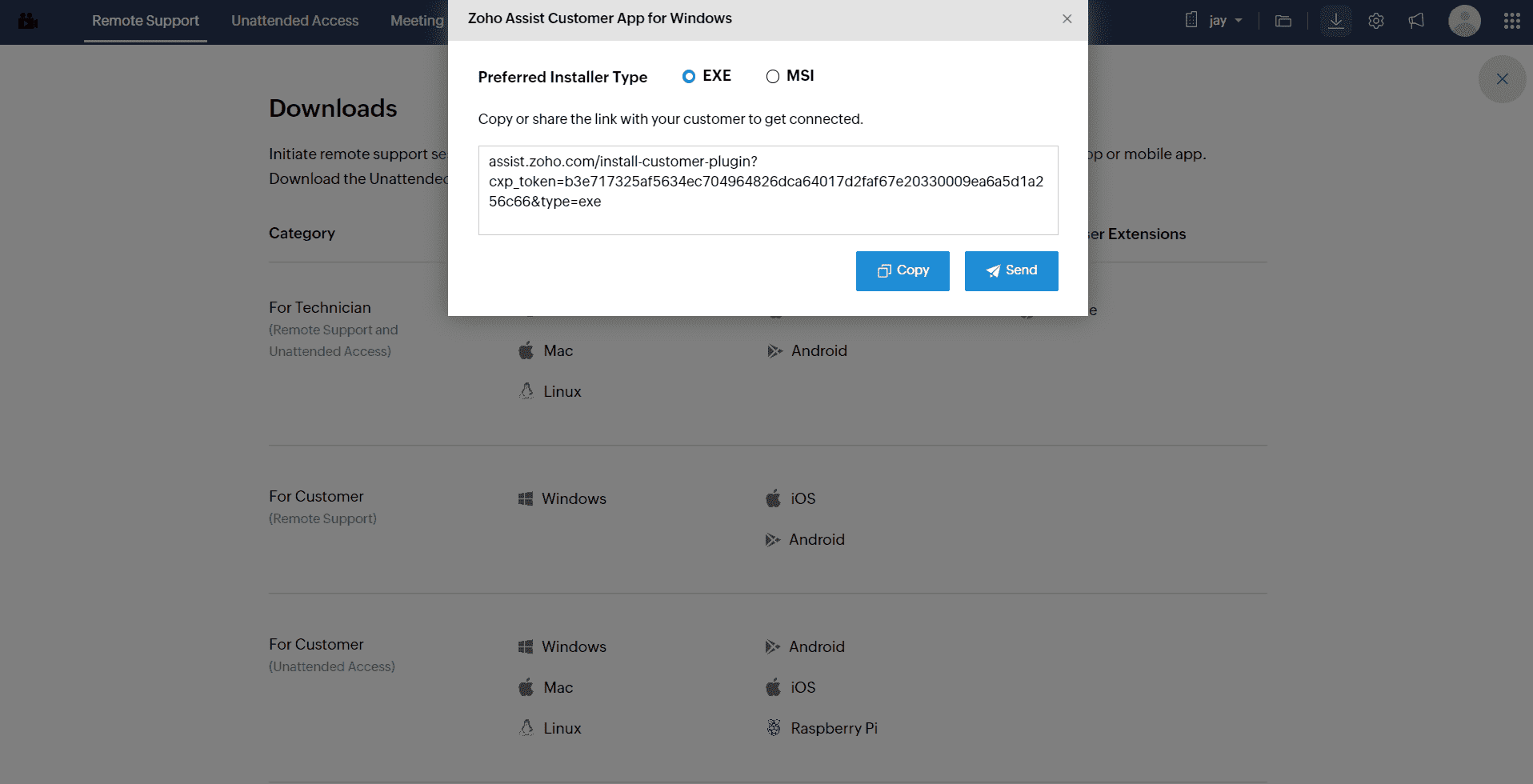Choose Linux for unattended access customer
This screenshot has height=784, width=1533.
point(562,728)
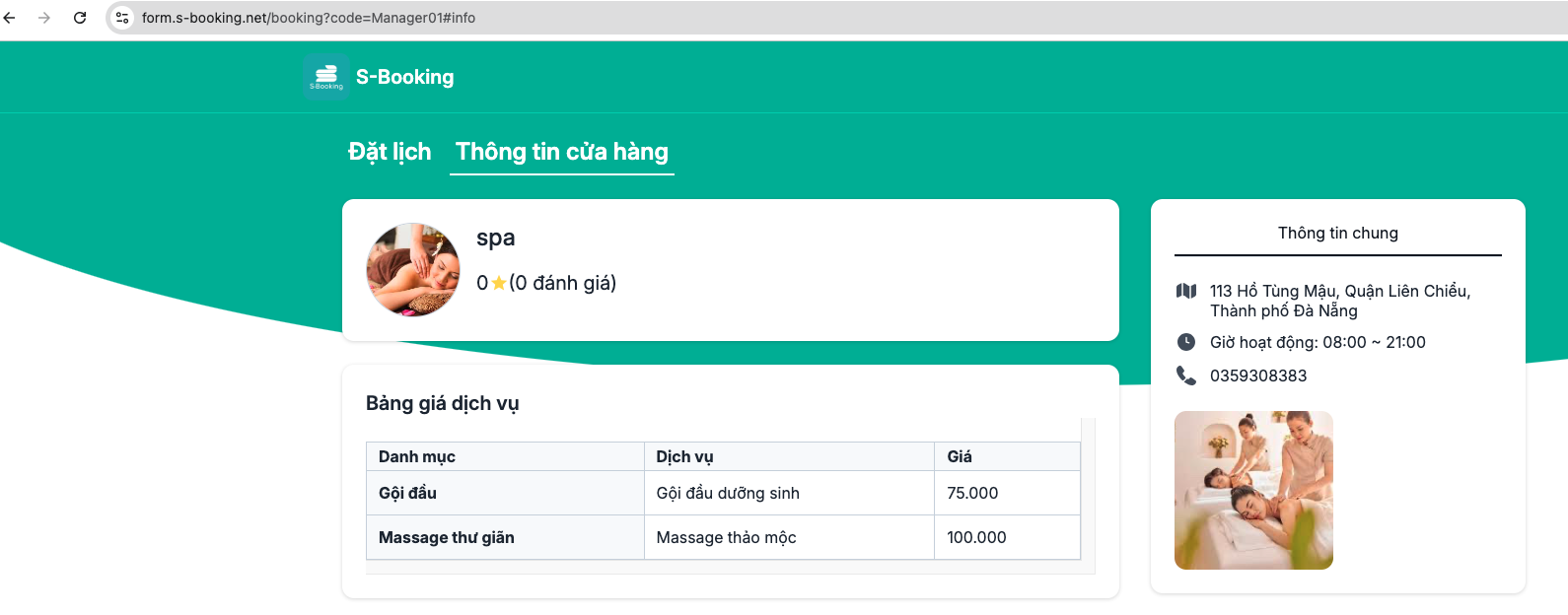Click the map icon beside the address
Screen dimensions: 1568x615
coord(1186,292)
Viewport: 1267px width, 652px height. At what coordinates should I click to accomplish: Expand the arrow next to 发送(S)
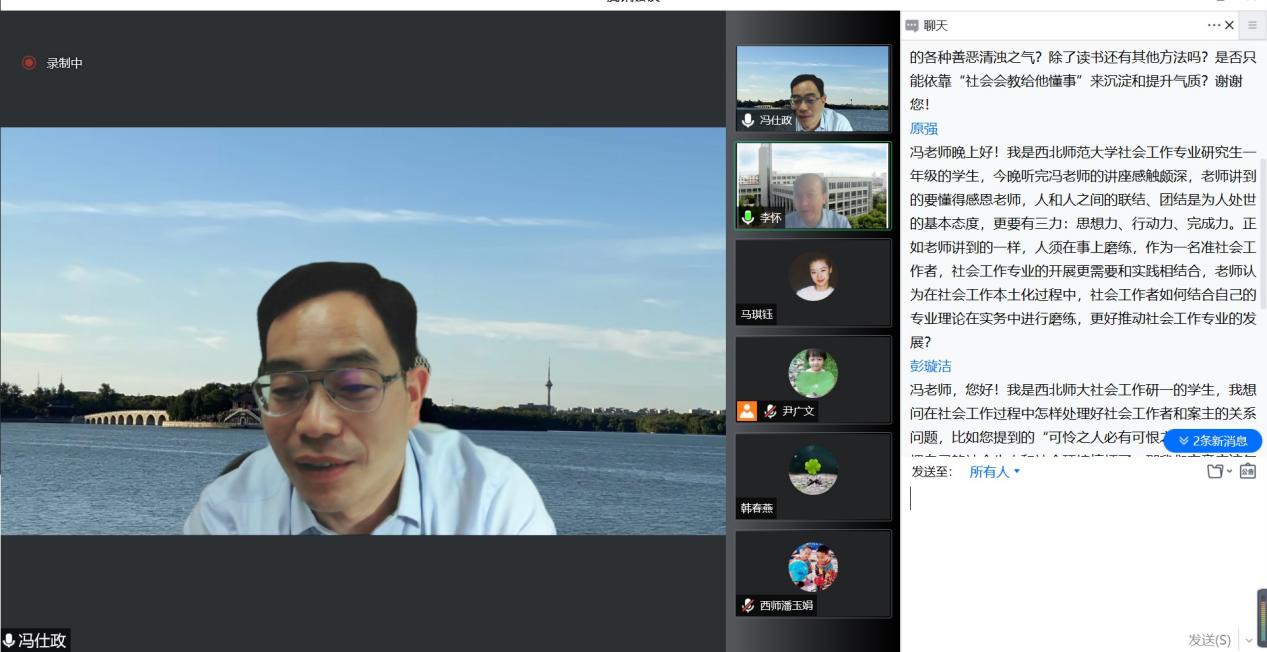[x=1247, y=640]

DESCRIPTION OF THE TASK: Set down nothing but the lines from the one containing "Viewport: 1267px width, 652px" to the final line above, both included, with every picture left out.

EXERCISE RESULT:
Viewport: 1267px width, 652px height. At what coordinates should I click to accomplish: Expand the arrow next to 发送(S)
[x=1247, y=640]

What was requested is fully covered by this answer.